Exercise description ▸ Rewrite the items below, swapping "screenshot" for "screen capture" everywhere it appears and keeping everything else the same. Leave the pictures out.

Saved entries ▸
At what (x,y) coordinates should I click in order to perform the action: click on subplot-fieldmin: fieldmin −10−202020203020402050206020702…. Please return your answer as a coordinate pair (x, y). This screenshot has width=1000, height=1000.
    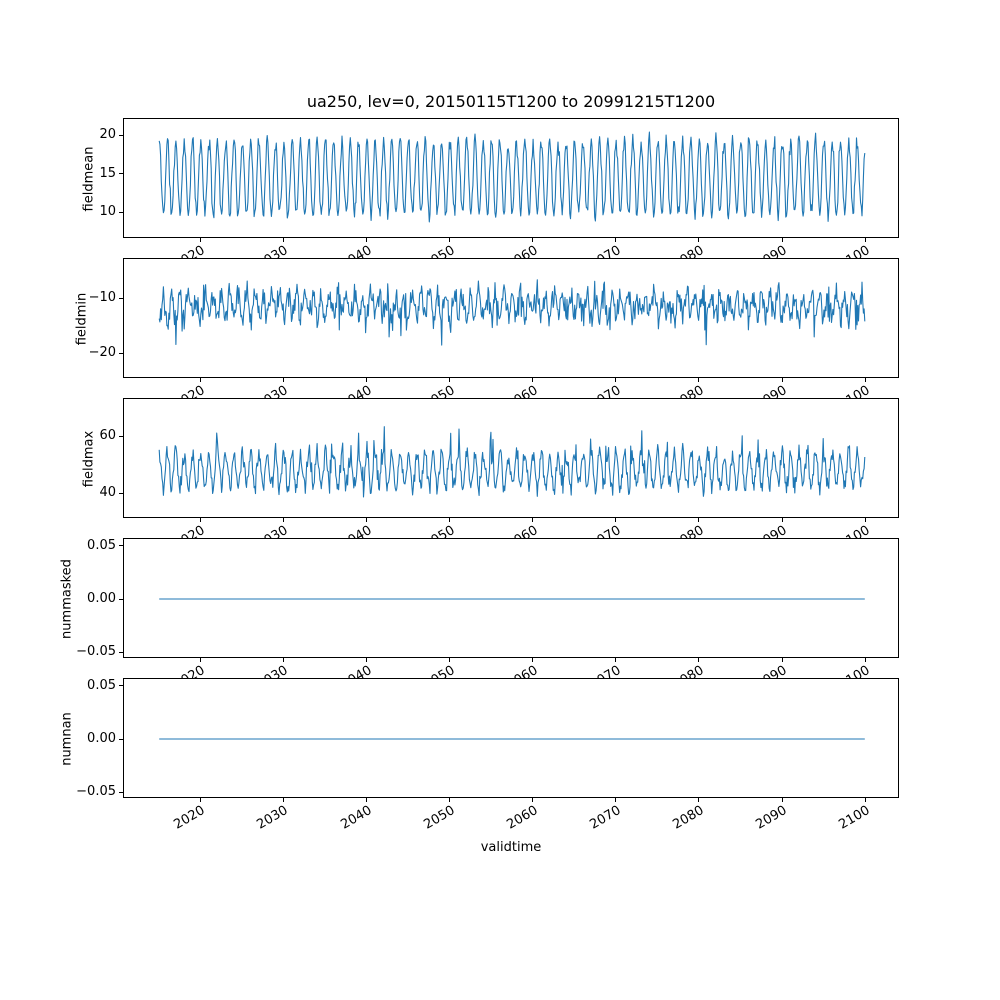
    Looking at the image, I should click on (486, 336).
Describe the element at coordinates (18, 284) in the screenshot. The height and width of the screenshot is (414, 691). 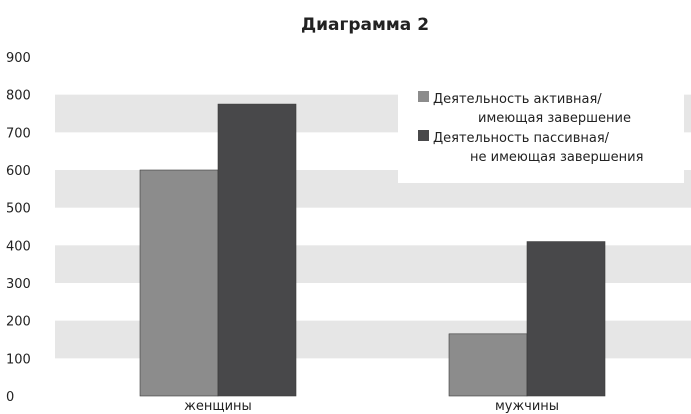
I see `y-tick-label: 300` at that location.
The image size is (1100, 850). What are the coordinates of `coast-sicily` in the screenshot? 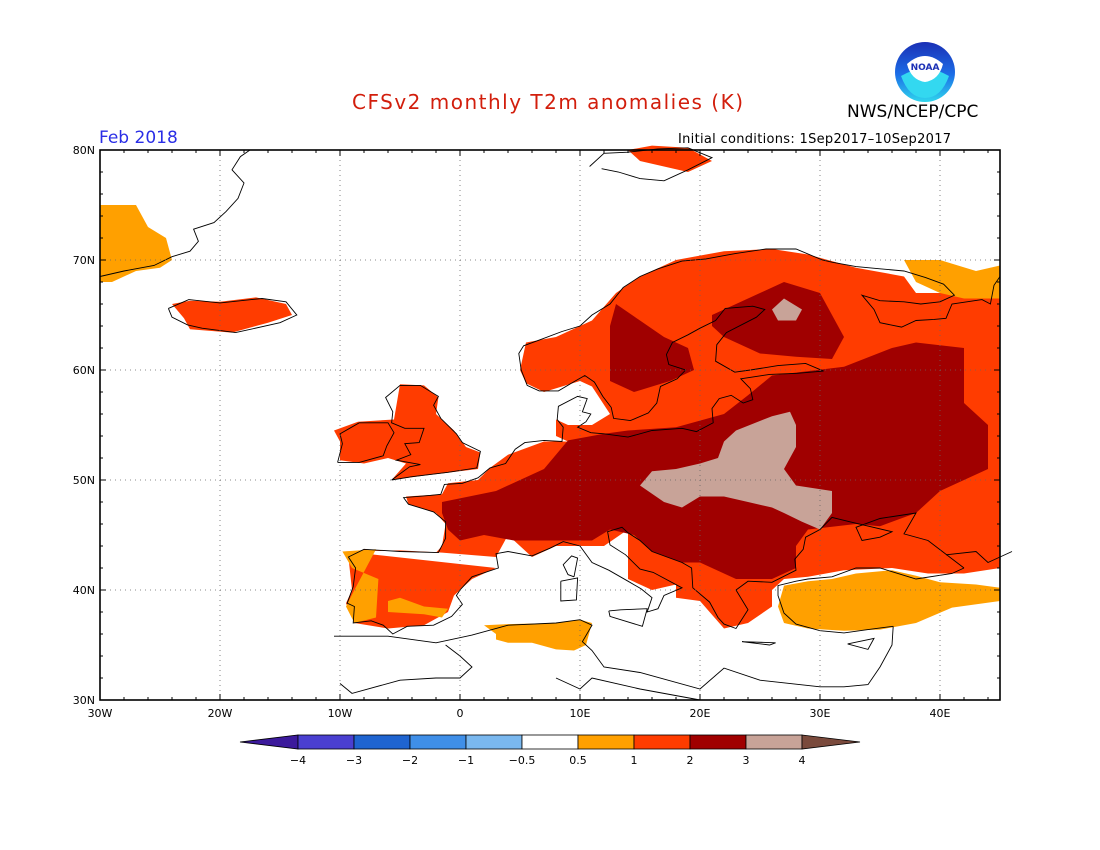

Finished task ▸
At what (x,y) coordinates should I click in order to perform the action: click on subplot-fieldmin: fieldmin −10−202020203020402050206020702…. Please return your answer as a coordinate pair (x, y). This screen capture has width=1000, height=1000.
    Looking at the image, I should click on (486, 336).
Describe the element at coordinates (18, 284) in the screen capture. The height and width of the screen capture is (414, 691). 
I see `y-tick-label: 300` at that location.
The image size is (1100, 850). What are the coordinates of `coast-sicily` in the screen capture? 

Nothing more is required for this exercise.